The Dallas-Fort Worth Metroplex recently surpassed both Los Angels and Chicago as the largest industrial market, with an inventory of over one billion square feet, according to a market report by CoStar.
The biggest drivers of Dallas’ industrial market growth include e-commerce, manufacturing and logistics companies. Over the past year, developers have added 32.2 million square feet to the market, and vacancies have remained steady at 5.5 percent due to the strong demand, according to CoStar.
The Dallas-Fort Worth Metroplex also leads the country in construction with 78.6 million square feet of industrial space currently in the works.
The top sub-markets in the Dallas-Fort Worth market as of right now are the Southeast quadrant of Dallas/I-45, the NE quadrant of Tarrant County and then the South Central Tarrant County area, which all together have over 50 percent of positive net absorption for the past year.
The annual rents for Dallas-Fort Worth are among the strongest in the nation and are expected to continue growing with positive double-digit growth through the second quarter of 2023. The fastest growing areas of the metroplex are the Upper Great Southwest, the Las Colinas area and Southeast Dallas.
So far this year, there have been 985 total transactions for the industrial sector, with a grand total of 42.3 million square feet changing hands.
Sales volume is also strong. Industrial sales totaled $1.6 billion this past year and prices have continued to increase, reaching $117 per square foot up from $102 per square foot in early 2021 – with CAP rates holding steady around 5.5 percent.
Large brands are also looking to Dallas-Fort Worth as a strategic logistics hub, include big names like Target, Nike and Samsung. Fifteen hundred new leases were signed as of mid-August 2022 and 84 of these were for spaces 100,000 square feet or larger.

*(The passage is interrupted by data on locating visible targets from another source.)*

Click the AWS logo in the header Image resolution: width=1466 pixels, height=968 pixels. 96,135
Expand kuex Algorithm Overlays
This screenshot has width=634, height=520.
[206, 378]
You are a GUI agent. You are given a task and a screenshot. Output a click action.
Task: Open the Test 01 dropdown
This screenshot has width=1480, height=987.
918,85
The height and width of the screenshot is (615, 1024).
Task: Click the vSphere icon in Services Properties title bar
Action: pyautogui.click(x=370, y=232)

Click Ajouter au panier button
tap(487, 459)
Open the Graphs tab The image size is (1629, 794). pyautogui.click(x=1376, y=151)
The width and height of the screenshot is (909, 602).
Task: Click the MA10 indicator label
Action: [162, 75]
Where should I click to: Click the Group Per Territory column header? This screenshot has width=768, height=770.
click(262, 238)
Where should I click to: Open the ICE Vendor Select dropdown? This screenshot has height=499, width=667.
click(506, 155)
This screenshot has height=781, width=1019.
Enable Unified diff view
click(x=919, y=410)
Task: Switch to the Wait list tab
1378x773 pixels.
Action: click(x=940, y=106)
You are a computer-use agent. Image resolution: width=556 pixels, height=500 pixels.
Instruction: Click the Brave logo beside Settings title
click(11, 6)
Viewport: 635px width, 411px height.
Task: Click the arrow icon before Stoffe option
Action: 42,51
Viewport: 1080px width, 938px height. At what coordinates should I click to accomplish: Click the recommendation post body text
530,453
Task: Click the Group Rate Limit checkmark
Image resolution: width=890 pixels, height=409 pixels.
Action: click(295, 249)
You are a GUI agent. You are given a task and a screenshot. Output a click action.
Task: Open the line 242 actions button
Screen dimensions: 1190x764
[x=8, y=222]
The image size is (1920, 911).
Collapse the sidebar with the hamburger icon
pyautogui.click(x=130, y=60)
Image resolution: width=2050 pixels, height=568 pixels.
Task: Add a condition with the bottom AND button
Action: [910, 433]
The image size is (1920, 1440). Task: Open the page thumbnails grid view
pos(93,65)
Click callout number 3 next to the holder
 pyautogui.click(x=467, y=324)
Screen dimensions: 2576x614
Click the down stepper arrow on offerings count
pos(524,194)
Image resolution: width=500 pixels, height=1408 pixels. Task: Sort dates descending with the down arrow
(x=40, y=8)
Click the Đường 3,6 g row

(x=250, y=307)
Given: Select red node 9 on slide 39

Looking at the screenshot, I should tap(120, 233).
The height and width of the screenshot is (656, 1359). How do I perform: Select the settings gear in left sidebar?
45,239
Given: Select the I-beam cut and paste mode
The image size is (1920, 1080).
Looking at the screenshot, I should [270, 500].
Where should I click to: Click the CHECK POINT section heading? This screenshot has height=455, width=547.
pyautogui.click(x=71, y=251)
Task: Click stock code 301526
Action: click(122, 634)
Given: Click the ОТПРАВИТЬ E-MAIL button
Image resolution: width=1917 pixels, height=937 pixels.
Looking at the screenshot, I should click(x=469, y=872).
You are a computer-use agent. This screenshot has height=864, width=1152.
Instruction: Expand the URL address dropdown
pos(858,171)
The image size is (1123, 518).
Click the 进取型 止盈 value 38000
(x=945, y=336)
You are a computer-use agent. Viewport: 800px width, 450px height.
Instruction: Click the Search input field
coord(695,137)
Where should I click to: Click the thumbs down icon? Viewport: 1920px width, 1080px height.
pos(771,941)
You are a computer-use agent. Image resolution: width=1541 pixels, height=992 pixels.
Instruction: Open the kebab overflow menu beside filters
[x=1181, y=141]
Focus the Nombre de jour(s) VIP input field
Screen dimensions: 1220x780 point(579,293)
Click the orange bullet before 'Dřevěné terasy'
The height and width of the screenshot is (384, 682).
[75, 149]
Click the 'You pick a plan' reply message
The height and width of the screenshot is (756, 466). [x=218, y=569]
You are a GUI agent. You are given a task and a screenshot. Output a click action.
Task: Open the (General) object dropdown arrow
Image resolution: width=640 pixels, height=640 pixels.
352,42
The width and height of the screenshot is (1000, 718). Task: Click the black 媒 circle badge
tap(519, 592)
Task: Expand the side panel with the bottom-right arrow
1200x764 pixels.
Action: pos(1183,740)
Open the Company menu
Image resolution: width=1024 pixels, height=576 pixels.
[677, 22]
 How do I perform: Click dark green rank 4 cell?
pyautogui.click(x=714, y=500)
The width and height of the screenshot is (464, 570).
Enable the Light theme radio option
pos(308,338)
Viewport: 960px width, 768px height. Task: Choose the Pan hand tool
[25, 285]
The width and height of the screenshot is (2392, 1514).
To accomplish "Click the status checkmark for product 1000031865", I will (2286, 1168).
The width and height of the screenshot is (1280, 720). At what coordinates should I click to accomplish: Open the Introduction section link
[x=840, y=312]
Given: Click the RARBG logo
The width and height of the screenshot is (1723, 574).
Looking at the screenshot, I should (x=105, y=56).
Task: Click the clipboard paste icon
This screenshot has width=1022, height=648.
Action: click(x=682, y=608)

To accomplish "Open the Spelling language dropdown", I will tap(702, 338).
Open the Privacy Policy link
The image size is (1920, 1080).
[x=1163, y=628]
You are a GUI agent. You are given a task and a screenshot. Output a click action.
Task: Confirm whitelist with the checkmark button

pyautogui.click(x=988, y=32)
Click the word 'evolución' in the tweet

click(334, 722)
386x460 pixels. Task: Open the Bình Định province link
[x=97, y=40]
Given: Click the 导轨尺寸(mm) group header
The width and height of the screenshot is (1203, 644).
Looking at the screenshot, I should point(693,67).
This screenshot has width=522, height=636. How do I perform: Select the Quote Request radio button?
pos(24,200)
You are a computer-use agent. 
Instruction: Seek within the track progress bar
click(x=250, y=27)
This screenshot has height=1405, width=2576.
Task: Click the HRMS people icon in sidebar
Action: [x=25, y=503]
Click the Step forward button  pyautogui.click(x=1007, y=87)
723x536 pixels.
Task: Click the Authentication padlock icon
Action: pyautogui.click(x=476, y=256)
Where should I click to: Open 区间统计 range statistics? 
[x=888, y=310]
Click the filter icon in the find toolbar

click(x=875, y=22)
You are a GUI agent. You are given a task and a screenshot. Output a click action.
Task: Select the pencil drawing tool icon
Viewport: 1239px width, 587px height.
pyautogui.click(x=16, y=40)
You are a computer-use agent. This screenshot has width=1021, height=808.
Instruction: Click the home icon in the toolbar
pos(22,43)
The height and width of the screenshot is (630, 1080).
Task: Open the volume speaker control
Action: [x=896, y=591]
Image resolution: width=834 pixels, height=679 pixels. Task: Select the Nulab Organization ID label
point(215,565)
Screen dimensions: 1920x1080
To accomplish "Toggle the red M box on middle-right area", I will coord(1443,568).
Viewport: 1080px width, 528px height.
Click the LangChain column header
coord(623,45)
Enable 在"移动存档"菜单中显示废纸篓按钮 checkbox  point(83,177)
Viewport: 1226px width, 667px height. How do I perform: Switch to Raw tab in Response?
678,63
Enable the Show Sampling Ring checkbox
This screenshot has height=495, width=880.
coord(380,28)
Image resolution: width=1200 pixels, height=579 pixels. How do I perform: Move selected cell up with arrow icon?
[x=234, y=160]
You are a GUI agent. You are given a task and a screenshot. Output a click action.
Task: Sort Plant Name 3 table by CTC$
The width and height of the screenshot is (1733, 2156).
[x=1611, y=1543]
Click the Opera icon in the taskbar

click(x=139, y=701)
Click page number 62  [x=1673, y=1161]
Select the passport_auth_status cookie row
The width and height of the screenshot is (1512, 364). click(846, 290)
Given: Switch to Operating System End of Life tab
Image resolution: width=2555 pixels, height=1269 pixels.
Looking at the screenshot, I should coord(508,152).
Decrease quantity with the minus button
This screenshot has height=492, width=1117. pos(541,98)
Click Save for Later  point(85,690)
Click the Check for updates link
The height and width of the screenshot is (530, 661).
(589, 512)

Population growth in Dallas-Fort Worth has also led to an increase in demand for grocery store entities and so the competition is on, with H-E-B entering the market along with a new Sprouts location.
Other grocers, like Wal-Mart, who are feeling the competition, have also increased their space and spending by $800 million with Wal-Mart investing in two new spaces in Lancaster, including a 1.5 million square foot e-commerce center and 730,000 square foot distribution center – both expected to be ready by 2023. Kroger is also adding more space to its portfolio, with a 350,000 square foot automated online grocery facility in the works.
In addition to grocers, semiconductor companies are also expanding their presence in D-FW, with Texas Instruments adding a 102,000 square foot project as well as its new $30 billion campus in Sherman, among other semi-conductor companies adding space in D-FW.
Right now, the average rents for industrial space in the metroplex is right around $8.50 per square foot. Industrial rent growth in D-FW is outpacing the national average at 14.2 percent right now. Logistics facilities have had the highest rent growth of the sector, at 15.9 percent.
The next industrial frontier for Dallas-Fort Worth, according to a new report by CoStar, is Forney, Texas. Goodyear and Amazon both selected the city for new development, then several other developers have followed suit with hundreds of thousands of square feet of space already completed and another several million square feet on the way.
Overall, the metroplex continues to see strong population growth, is fast becoming a mecca for logistics, e-commerce and manufacturing, as well as an attractive location to the hundreds of company headquarters that have moved their locations to D-FW, to enjoy a lower cost of doing business and the region’s growing, skilled workforce.